EX-99.4 5 exhibit4.htm EX-99.4 EX-99.4

Exhibit 99.4

Trinity Industries, Inc
Analysts Conference Call
May 4, 2005
Comments by Steve Menzies

Thank you, Tim. Good morning! This morning I’ll make a few comments about the railcar market and, then, a few remarks about our leasing and management services business.

Demand for railcars in North America remained strong in the lst quarter as more than 17,600 railcars were ordered, continuing the pace set in 2004 reflecting general economic growth, increased railroad freight loadings and replacement of older, smaller railcars. This compares to the approximately 12,000 railcars ordered in the 4th quarter of 2004 and the quarterly average of 18,000 railcars ordered during all of 2004.

During the lst quarter, Trinity received more than 3,100 railcar orders. We continue to focus our sales efforts on new railcar orders that meet our pricing requirements and production plans. We received orders during the lst quarter that will extend existing production lines for covered hoppers, autoracks, mill gondolas, coal cars and tank cars. And as Tim mentioned, at the beginning of the 2nd quarter, we have received an intermodal order extending our production line for this car type into 2006. Current order levels and inquiries indicate continued strong demand for a variety of railcars which support our production plans.

The industry-wide production backlog at the end of the lst quarter was approximately 60,000 railcars. Backlog has remained basically stable during the past three quarters. This indicates that industry order levels are keeping pace with increased industry production and that the supply chain is catching up with the increased demand. Trinity’s railcar production backlog in North America is approximately 17,300 railcars spread across a wide variety of car types.

Trinity Industries Railcar Leasing and Management Services Group continued to grow its railcar fleet, taking delivery of approximately 1000 new railcars during the lst quarter. This represents about 19% of Trinity’s North American lst quarter shipments. Our operating lease fleet has grown to more than 21,000 railcars and includes over 175 customers, many of which have recently begun new business relationships with Trinity Leasing as we expand our leasing and management services business.

In addition to our operating lease fleet, at the end of the lst quarter we provided administrative, maintenance and asset management services to railroads, financial institutions and shipper-owners of railcars for an additional 62,000 railcars.

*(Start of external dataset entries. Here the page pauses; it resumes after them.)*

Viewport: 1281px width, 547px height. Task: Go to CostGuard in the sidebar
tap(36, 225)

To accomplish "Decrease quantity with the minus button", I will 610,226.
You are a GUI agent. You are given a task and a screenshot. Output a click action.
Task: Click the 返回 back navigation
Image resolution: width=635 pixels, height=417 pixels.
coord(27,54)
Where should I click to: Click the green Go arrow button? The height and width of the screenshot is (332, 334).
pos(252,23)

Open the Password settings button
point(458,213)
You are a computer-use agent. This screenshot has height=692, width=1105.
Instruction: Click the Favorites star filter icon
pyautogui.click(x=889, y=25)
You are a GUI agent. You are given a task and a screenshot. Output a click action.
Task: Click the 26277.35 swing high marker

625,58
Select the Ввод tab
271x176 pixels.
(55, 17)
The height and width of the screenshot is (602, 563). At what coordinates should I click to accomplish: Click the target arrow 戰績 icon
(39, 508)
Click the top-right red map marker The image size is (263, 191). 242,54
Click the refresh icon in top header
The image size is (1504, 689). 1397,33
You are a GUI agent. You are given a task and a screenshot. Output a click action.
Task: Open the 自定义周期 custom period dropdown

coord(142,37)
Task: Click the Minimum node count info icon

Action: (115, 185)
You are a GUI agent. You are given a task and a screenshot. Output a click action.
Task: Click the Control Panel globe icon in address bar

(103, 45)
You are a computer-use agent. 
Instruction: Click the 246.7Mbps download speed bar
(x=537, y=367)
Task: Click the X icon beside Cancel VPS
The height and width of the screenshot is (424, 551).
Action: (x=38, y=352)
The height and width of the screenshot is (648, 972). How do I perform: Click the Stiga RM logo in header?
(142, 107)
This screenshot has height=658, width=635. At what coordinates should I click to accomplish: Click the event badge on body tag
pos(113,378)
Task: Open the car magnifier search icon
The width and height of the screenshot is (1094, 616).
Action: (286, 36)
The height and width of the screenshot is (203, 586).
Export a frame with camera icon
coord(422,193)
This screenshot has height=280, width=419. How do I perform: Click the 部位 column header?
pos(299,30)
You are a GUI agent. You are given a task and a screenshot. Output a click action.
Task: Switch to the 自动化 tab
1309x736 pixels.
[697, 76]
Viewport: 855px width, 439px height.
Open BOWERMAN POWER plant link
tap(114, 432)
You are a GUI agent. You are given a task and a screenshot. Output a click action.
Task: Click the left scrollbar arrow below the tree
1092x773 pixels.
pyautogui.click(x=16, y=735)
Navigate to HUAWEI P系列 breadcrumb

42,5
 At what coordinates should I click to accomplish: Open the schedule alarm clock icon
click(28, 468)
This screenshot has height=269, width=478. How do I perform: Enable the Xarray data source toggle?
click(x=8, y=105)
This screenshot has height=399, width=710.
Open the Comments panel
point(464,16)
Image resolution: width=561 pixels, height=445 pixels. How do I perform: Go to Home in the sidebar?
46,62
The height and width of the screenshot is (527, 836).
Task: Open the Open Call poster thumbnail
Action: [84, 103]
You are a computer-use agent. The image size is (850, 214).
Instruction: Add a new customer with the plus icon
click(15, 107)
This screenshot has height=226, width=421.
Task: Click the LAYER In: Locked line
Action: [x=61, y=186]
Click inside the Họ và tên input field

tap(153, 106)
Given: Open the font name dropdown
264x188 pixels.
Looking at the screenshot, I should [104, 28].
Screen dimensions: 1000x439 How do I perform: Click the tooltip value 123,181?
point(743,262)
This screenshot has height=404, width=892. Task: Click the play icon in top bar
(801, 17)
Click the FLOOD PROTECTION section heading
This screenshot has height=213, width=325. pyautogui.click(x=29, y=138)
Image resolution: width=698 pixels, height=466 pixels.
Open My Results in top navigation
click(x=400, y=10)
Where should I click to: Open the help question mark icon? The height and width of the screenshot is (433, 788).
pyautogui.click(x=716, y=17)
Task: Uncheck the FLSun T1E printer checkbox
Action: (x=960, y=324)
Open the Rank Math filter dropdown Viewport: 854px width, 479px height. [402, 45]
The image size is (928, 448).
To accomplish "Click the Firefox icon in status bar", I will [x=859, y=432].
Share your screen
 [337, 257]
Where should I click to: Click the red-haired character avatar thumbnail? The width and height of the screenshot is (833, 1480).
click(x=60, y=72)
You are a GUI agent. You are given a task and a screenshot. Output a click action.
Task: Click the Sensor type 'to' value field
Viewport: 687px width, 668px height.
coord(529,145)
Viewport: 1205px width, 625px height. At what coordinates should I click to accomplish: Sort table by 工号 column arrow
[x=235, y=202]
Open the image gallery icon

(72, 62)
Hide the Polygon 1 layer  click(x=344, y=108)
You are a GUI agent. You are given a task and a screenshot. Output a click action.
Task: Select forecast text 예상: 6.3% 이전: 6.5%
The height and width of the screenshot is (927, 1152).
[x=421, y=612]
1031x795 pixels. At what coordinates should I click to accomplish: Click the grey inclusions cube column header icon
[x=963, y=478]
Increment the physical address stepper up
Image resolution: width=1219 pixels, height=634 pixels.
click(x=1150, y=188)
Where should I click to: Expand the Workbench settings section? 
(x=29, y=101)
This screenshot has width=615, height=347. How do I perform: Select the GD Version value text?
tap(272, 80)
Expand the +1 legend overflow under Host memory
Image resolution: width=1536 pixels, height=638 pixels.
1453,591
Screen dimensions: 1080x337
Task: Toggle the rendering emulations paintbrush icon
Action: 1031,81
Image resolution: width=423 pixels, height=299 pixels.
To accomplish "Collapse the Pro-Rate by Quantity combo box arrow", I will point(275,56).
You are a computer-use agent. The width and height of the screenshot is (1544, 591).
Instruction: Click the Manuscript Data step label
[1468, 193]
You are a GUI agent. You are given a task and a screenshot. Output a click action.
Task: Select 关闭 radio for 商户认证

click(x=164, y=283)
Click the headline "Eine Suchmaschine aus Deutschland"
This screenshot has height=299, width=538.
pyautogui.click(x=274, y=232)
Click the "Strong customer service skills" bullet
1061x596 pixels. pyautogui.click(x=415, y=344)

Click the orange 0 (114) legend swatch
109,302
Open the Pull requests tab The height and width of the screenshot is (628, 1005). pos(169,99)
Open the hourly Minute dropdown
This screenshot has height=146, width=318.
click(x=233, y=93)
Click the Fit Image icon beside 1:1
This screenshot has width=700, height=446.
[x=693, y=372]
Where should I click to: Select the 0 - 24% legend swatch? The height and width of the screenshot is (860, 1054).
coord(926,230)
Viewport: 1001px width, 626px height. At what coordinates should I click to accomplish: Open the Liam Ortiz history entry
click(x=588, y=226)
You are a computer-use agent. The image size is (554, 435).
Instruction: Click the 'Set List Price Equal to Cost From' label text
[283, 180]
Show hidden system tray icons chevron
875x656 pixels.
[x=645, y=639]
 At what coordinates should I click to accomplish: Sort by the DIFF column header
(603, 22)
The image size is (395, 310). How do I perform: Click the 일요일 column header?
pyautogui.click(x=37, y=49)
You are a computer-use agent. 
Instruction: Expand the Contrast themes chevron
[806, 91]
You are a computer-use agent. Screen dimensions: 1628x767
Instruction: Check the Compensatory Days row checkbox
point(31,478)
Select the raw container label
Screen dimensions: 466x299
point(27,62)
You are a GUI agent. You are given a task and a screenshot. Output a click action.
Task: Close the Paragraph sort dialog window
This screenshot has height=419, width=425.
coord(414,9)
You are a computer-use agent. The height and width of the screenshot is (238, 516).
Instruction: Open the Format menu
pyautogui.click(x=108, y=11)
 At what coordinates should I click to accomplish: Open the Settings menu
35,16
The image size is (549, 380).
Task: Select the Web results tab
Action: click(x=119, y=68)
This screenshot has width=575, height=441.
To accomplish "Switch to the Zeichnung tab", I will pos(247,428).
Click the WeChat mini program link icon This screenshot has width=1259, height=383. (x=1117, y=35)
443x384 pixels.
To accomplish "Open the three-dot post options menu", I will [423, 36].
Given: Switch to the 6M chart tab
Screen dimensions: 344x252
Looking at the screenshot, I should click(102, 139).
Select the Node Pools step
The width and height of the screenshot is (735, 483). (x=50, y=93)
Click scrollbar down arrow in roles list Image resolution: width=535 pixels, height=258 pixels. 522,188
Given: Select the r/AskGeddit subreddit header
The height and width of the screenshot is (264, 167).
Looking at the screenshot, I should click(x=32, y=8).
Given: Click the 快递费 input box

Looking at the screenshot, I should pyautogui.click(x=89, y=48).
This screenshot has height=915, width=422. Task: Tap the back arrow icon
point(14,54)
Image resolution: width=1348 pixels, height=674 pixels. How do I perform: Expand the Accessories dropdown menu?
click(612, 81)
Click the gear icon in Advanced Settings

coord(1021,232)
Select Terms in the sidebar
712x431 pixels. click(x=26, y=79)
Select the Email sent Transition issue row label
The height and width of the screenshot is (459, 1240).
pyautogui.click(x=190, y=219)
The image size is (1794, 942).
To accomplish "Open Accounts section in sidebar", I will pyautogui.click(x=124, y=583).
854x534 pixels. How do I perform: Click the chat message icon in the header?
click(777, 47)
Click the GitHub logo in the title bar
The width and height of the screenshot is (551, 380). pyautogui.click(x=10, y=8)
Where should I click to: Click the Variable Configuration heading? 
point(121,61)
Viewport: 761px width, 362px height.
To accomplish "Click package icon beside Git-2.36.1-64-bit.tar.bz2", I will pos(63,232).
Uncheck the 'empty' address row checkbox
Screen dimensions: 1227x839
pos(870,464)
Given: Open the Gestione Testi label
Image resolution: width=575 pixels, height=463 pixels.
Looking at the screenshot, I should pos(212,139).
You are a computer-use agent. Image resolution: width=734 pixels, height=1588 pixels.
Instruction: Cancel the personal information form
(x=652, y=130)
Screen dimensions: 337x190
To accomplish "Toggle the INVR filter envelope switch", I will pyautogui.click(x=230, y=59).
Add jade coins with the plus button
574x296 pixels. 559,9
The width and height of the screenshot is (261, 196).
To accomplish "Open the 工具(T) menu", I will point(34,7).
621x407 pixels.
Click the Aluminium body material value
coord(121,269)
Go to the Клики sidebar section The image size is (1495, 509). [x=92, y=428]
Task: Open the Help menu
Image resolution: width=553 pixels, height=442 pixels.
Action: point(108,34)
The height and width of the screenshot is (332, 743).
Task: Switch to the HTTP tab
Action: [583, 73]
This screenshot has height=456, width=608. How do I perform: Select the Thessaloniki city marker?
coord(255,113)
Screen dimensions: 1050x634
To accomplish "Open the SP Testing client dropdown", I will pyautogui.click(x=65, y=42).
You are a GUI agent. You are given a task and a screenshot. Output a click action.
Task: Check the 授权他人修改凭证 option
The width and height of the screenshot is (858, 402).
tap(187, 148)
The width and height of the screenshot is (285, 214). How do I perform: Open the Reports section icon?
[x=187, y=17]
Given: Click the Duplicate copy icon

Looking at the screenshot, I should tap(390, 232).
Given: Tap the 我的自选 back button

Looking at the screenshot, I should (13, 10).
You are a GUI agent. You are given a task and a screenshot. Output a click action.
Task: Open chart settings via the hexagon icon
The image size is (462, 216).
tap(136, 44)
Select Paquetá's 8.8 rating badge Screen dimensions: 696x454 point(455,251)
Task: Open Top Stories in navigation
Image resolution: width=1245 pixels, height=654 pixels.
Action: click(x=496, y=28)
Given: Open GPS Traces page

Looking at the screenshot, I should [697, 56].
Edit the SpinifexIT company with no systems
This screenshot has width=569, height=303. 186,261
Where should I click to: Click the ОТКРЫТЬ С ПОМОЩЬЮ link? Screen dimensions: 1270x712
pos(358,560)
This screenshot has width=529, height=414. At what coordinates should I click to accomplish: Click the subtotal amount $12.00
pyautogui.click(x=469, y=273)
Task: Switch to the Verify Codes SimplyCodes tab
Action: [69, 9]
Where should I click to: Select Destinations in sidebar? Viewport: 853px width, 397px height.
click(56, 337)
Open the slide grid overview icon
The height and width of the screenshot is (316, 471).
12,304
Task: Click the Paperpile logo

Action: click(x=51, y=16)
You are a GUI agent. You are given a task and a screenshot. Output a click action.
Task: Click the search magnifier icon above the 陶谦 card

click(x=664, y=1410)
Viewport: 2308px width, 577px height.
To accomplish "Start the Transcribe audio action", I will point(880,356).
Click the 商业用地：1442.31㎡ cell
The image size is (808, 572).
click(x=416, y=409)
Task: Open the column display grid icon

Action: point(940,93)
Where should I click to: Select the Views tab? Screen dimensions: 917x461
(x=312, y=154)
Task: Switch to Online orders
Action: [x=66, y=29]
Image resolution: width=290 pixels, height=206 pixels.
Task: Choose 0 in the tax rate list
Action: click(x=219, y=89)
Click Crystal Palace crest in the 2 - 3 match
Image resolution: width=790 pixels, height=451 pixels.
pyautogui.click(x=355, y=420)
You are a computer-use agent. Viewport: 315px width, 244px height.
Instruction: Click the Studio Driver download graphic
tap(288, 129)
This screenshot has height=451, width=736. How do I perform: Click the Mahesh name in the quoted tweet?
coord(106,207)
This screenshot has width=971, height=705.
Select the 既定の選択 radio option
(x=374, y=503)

The growth of management services is a complementary strategy to our leasing business in that it allows Trinity to work more closely with its key customers. Our committed lease backlog at the end of the 1st quarter was approximately 3,200 railcars or 19% of Trinity’s North American production backlog. Our fleet utilization increased to 99.3% compared to 98.3 % at the end of the lst quarter of 2004 and 99.0% at year end 2004 reflecting the strong overall demand for leased railcars. Our average remaining lease term is almost six years. Consistent with high fleet utilization and the strong level of new car building, lease rates continue to rise. Our average fleet lease rate has increased approximately 3% over the last twelve months reflecting strength in renewals and new car lease rates.

I’ll now turn it over to Bill McWhirter.